Anwar is currently serving a sentence for sodomy – his second time jailed for this offence – a charge he claims is politically motivated.
Parti Keadilan Rakyat (PKR) will also be contesting the most seats of the four parties, battling it out for 52 of the 165 parliamentary seats in Peninsular Malaysia in addition to seats in Sabah and Sarawak, The Star reported. Mahathir’s PPBM will contest 52, DAP will contest 35 and the Islamist party Amanah will attempt to win 27.
It has been suggested that Pakatan Harapan’s decision to select Mahathir as their candidate was motivated by a desire to woo Malay voters, who make up 60 per cent of the local population and form a crucial part of the ruling BN’s support base.
Mahathir has been credited with ushering in a period of impressive economic growth during his 22 years in power, and his new party, the PPBM, has positioned itself as a “Bumiputera” party, according to Today – a term referring to Malays and other indigenous people.
Pakatan Harapan has also vowed to abolish the Goods and Services Tax and highway tolls, and hike the minimum monthly wage up to RM1,500 if it wins the election, according to Sin Chew Daily.
Still, most analysts seem to believe that the odds are in favour of BN.
Young voters, the main force behind the opposition’s impressive showing in the 2013 election, seem less intent on voting in the upcoming election, with four out of 10 young Malaysians not registered to vote Today reported, citing a survey by Merdeka Centre in August.
Pan–Malaysian Islamic Party (PAS) and Gagasan Sejahtera (GS)

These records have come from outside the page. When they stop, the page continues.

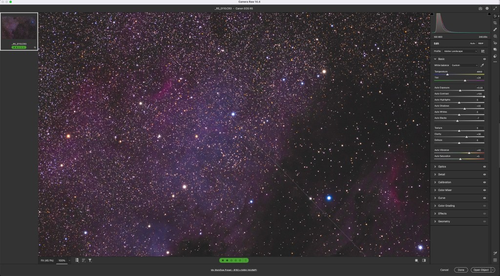Select the Crop tool in right toolbar

[x=495, y=23]
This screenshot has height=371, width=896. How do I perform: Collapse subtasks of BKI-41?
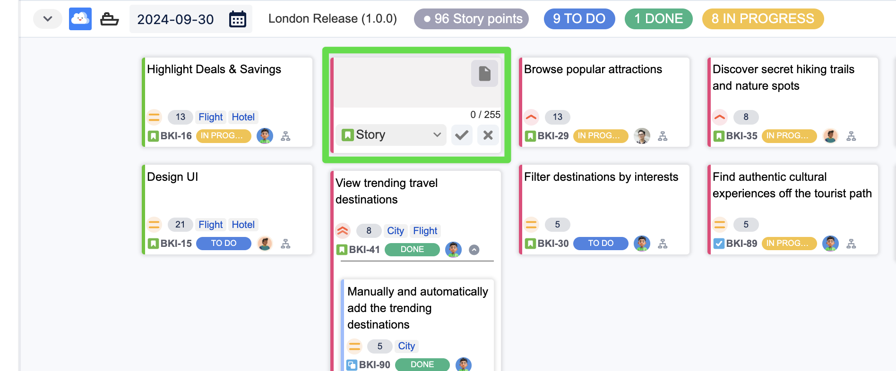pyautogui.click(x=474, y=250)
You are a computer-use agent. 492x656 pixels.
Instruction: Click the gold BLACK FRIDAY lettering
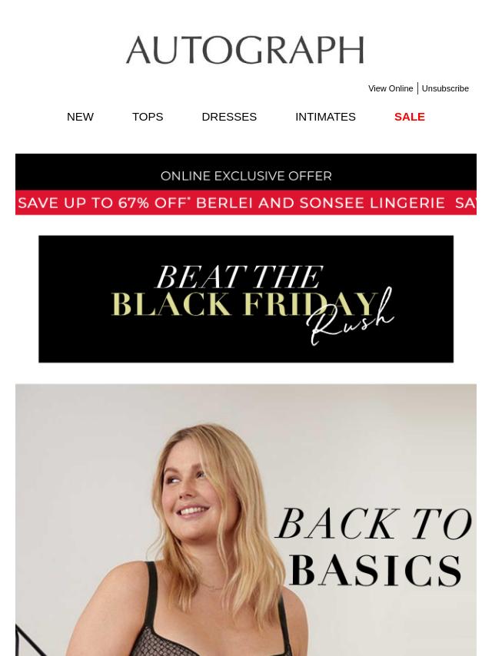click(x=244, y=304)
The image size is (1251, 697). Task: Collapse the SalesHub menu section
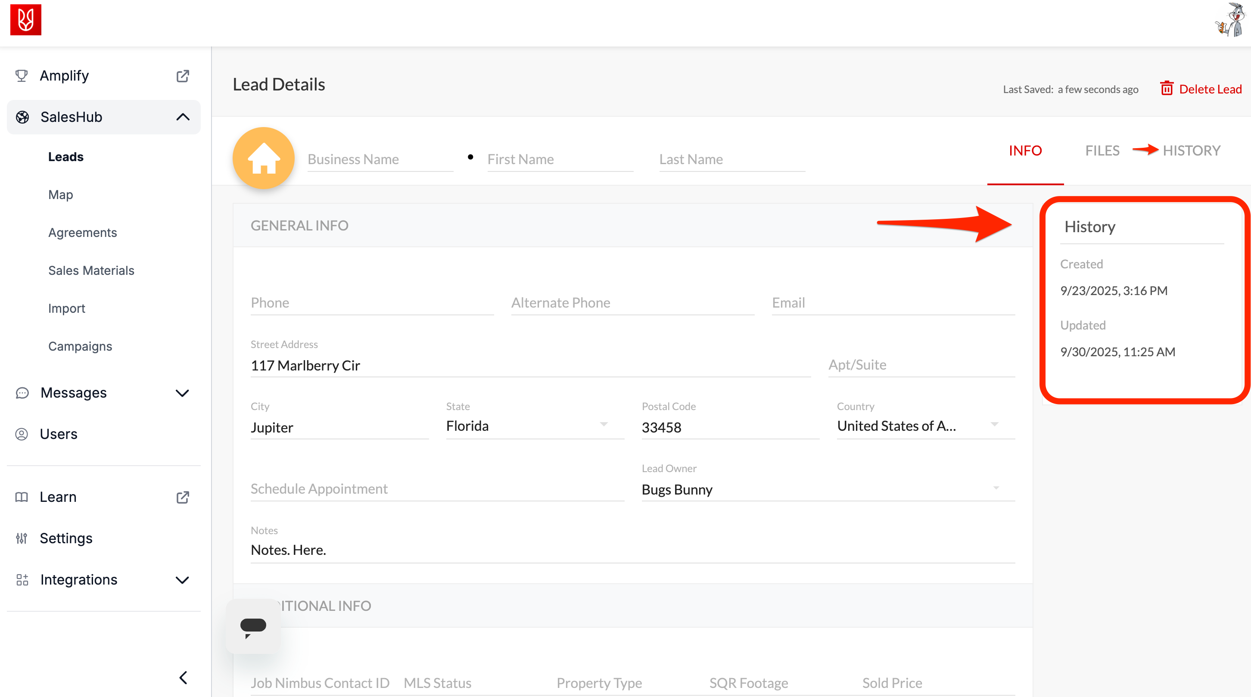pyautogui.click(x=183, y=117)
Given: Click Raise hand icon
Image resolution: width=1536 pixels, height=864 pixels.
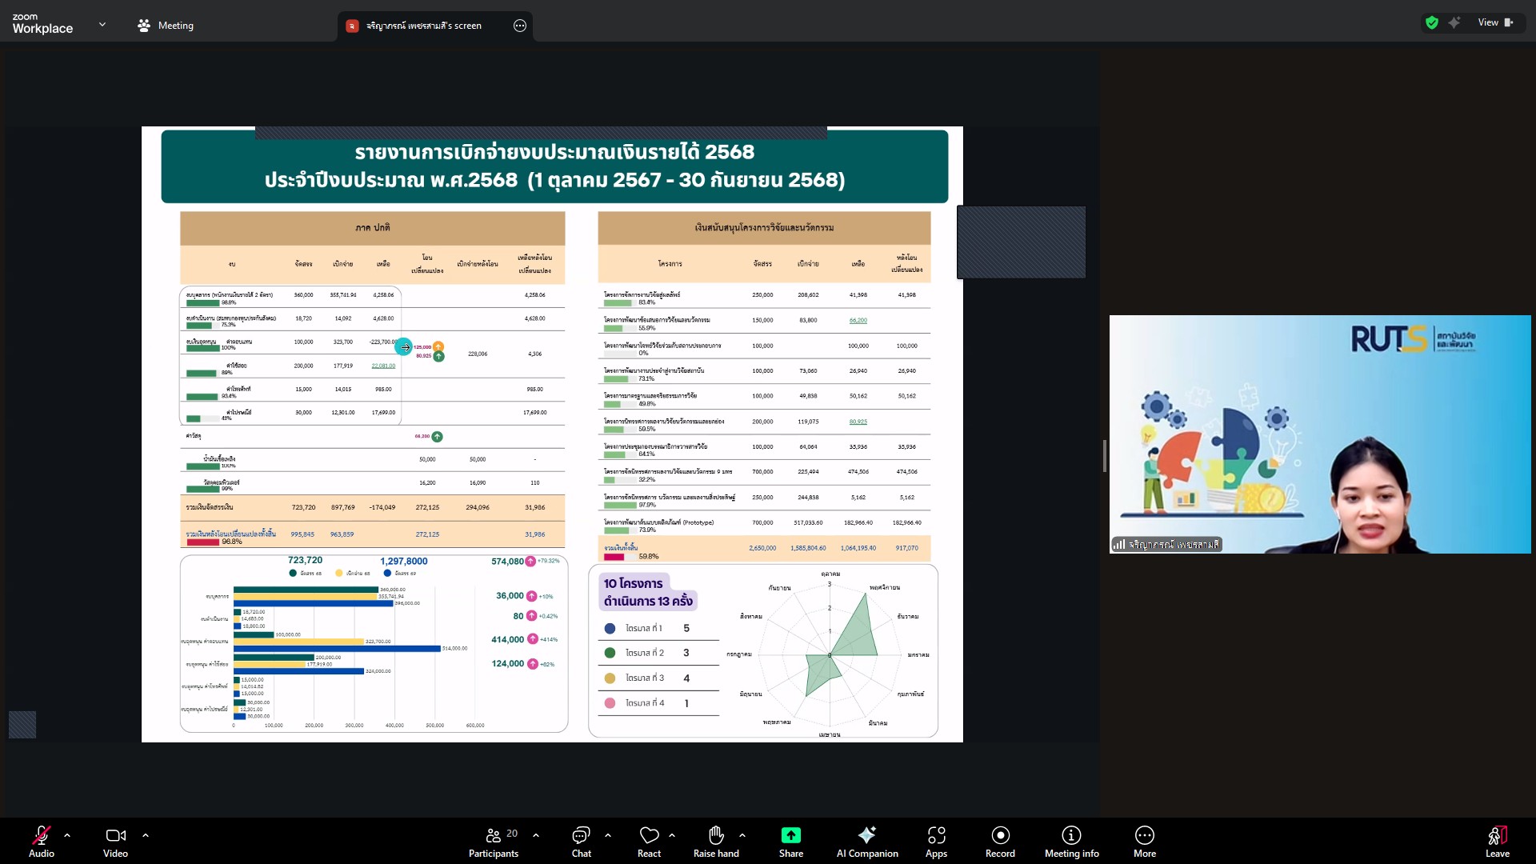Looking at the screenshot, I should (716, 841).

Established in 1951, PAS is Malaysia’s main Islamist party. The party was part of both BN from 1973- 1977, and former opposition coalition Pakatan Rakyat, which was dissolved in 2015 after a bitter fight between PAS and DAP over the former’s desire to implement hudud, or the Islamic Penal Code in the north-eastern state of Kelatan. A new coalition, Pakatan Harapan, was formed in its place – without PAS.
The Islamist party, under its president Abdul Hadi Awang, will be going into the 14th general election alongside Gagasan Sejahtera (GS), an informal opposition coalition comprising PAS, Parti Ikatan Bangsa Malaysia and Berjasa, according to The Star.
No longer content with the party’s position as a “weak opposition,” Abdul Hadi has expressed a desire for PAS to either form a government or take part in the formation of a government, The Star reported on Jan 22.
According to Today, experts are divided on PAS’s likely effect on the election results, with some arguing that the Islamist party will hurt the chances of PPBM and Amanah, and others expressing doubts over its impact.
The party will be contesting in more than 130 parliamentary constituencies, and must win at least 112 seats in order to secure a simple majority in Parliament, according to The Star.
Among the states it hopes to win is Selangor, the richest state in Malaysia.
“We are not greedy to become leaders but want Islam to lead, save the country, save humanity,” Abdul Hadi is quoted saying by The Star.